Sulle traduzioni italiane dei titoli inutile cercare di capire i ragionamenti di quelli del marketing. Meglio restarne affascinati, del resto fino a ieri si occupavano di vendere pizza surgelata o assicurazioni e oggi sono passati al “settore cinema”.
Peraltro vorrei fare notare che anche gli americani hanno compiuto e compiono disastri sui titoli stranieri non in lingua inglese e, come dicono i politologi, il problema è a monte.
tutto parte dal “titolo internazionale” che è quello in inglese e su cui tutti ci basiamo. E da cui partono le traduzioni. Non sempre questo titolo internazionale inglese rispetta la lingua di origine del film.
Detto questo avevo letto che la versione americana trascurava l’elemento essenziale della ambiguità sessuale dell’originale (del tipo, “ti amo qualunque cosa tu sia, uomo, donna o X).
ottobre 5th, 2011 - 09:18
Souffle, non ho capito a che film ti riferisci quando parli dell’ambiguità sessuale dell’originale, il titolo originale di “Let the right one in” è “Låt den rätte komma in”.
ottobre 5th, 2011 - 11:26
Si riferisce a “Lasciami entrare”: in realtà qualche accenno c’è pure nel remake ma mi pare di ricordare che la cosa fosse più approfondita nella versione originale.
ottobre 5th, 2011 - 11:31
Ah!, avevo capito la versione americana del titolo, non la versione americana del film.
ottobre 5th, 2011 - 20:35
drive film assoluto. concordo con chi diceva che gli spettatori italiani non se lo meritano, gente indegna attirata dalla locandina che in sala sparava stronzate come “ma quando parla questo” “è lento”, morite ammazzati.
personalmente, ribadisco nell’intero interwebz che è film dell’anno sino ad ora.
ottobre 7th, 2011 - 12:49
confermo, Kek, visto ieri sera: DRIVE WOOOOO DRIVE.
ottobre 11th, 2011 - 13:05
Visto ieri Drive. Banale dire che è un capolavoro e che aspetto la tua recensione sull’altro blog. Volevo però dire che sono molto d’accordo con Souffle che lo definisce un noir.

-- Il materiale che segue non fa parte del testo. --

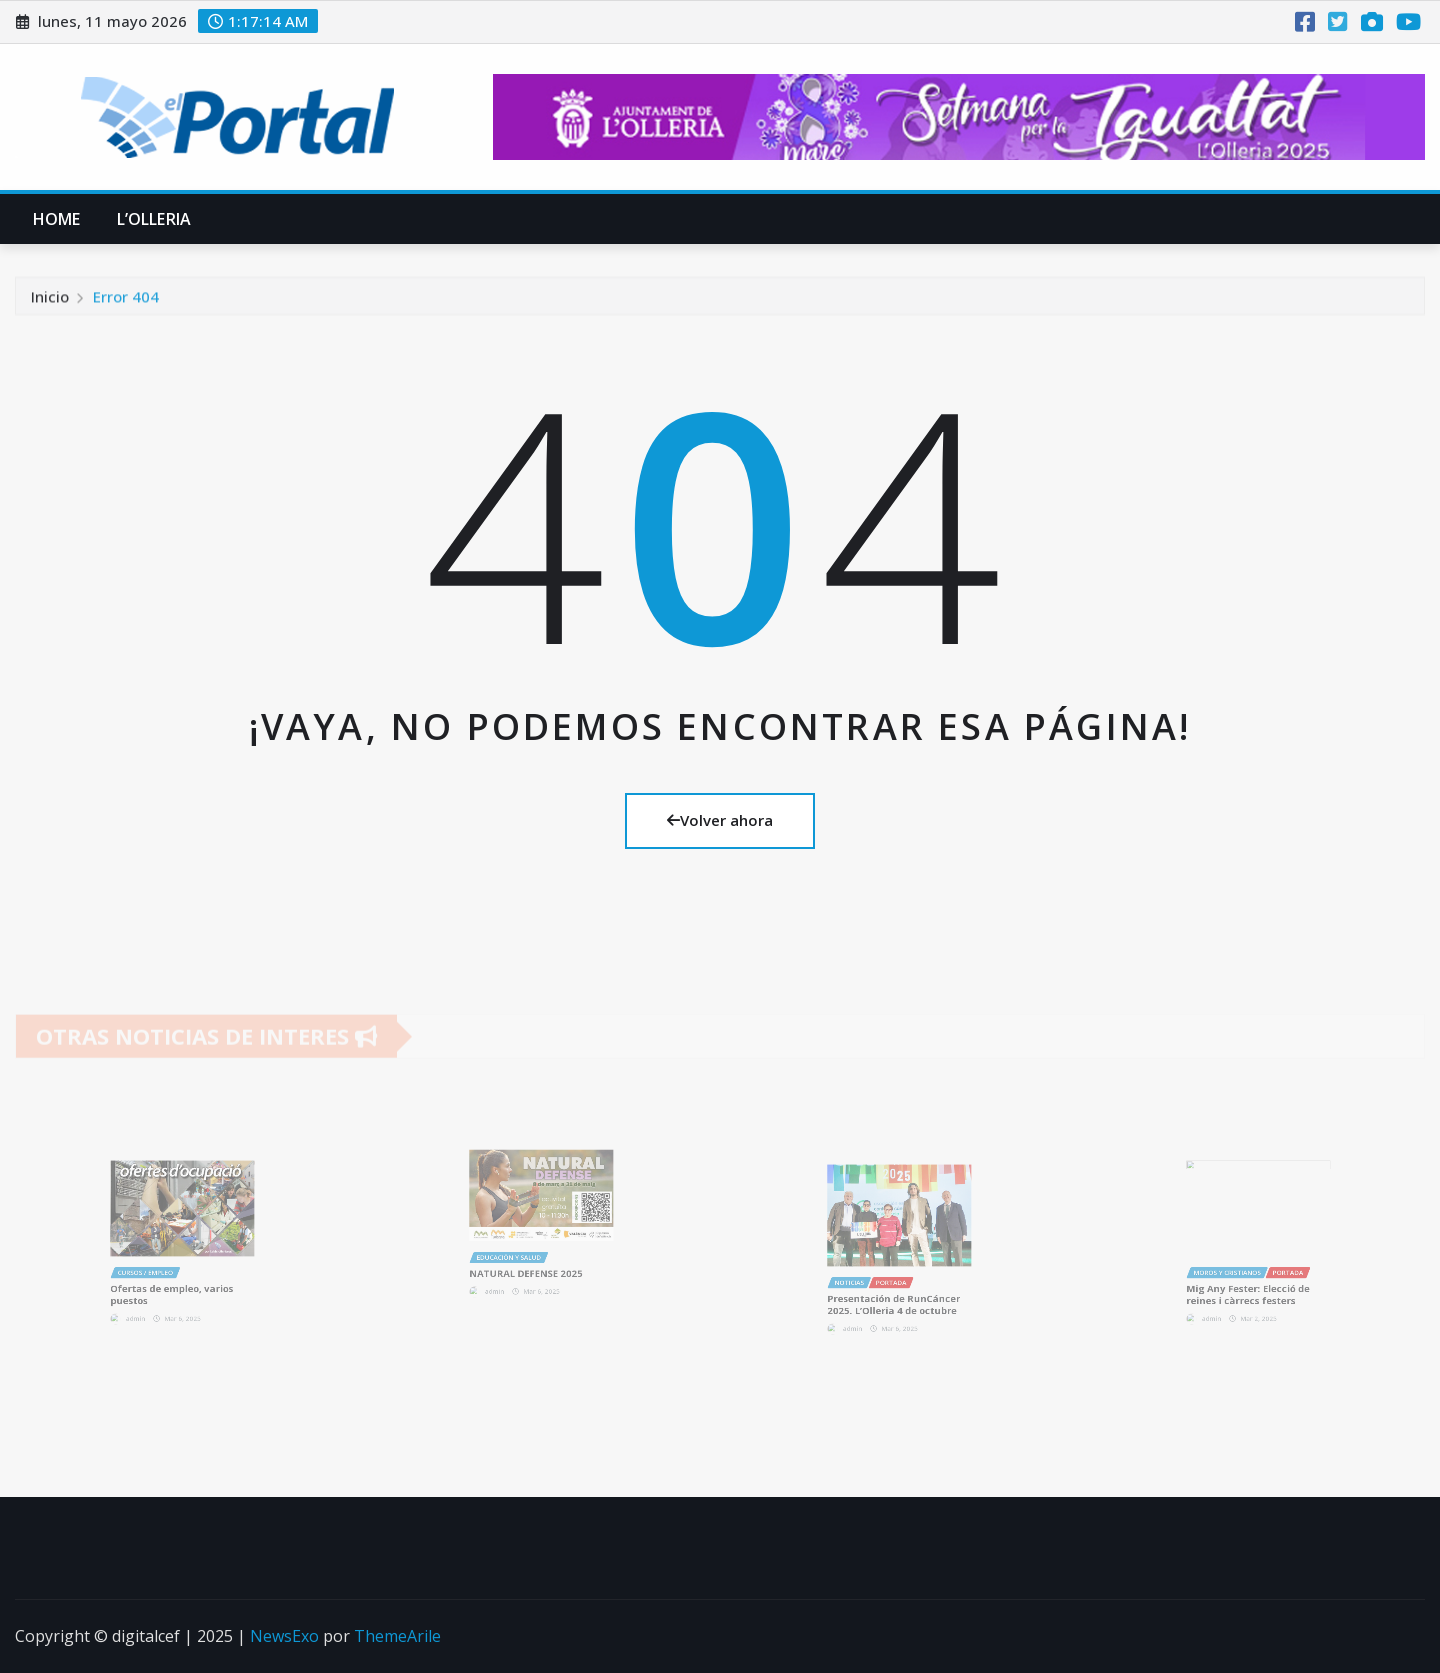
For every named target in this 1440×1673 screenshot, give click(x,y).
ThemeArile (397, 1636)
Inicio (50, 300)
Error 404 (126, 300)
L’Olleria (154, 219)
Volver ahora (720, 820)
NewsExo (284, 1636)
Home (57, 219)
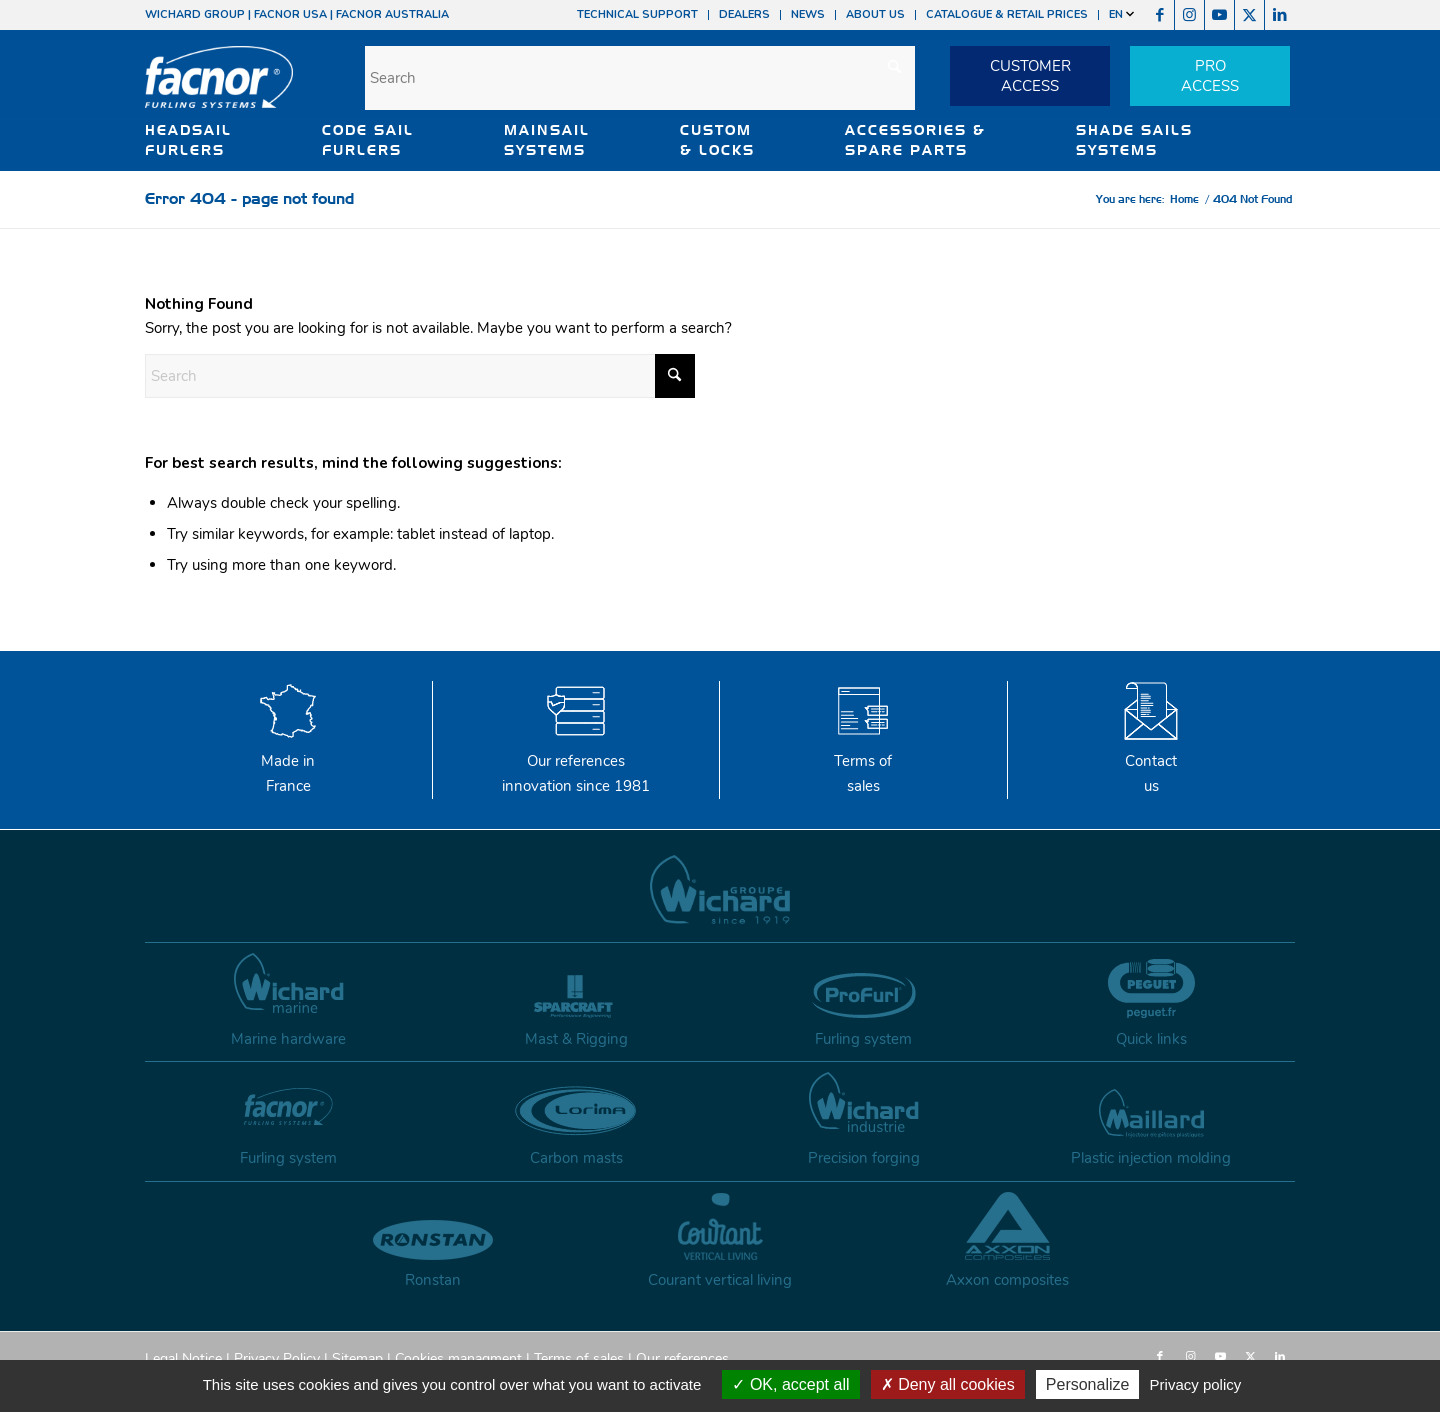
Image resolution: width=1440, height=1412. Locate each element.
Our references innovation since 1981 (576, 761)
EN (1121, 14)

ottobre 17th, 2011 - 10:53
Esco da Drive commossa. Ah, io resto fino alla fine della fine dei titoli di coda e, siccome non ero abbastanza rimescolata e grata ho beccato questa chicca, che voi la sapevate tutti e tutto sapete di lui e io invece no e così la dico e voi direte grazie tanto e io dico prego, ecco: c’è dentro Frank Capra III. Che magari non ve ne frega più di X invece io penso ecco, i nipoti, i nonni. Il cinema che fa passare la pura del buio. L’amore proiettato da dietro in avanti, che anche se non è più così è così e così resterà. Noi vecchi, noi Benicio e la vita che ci colpisce e ci protegge. Mi fermo perché quando sono commossa straparlo ma dopo Drive voglio bene al mondo, deal with it.
ottobre 19th, 2011 - 18:22
a dangerous method FA CACARE.
dicembre 14th, 2011 - 20:28
Io ho visto “Oltre il Mare”. Non credo sia vero nulla di quello che ho letto qui. perchè non vedete i film prima di scrivere? Il film è bello e non parla della vacanza che voi raccontate. Mi sono divertita una sacco e ho pianto molto. Siete strani!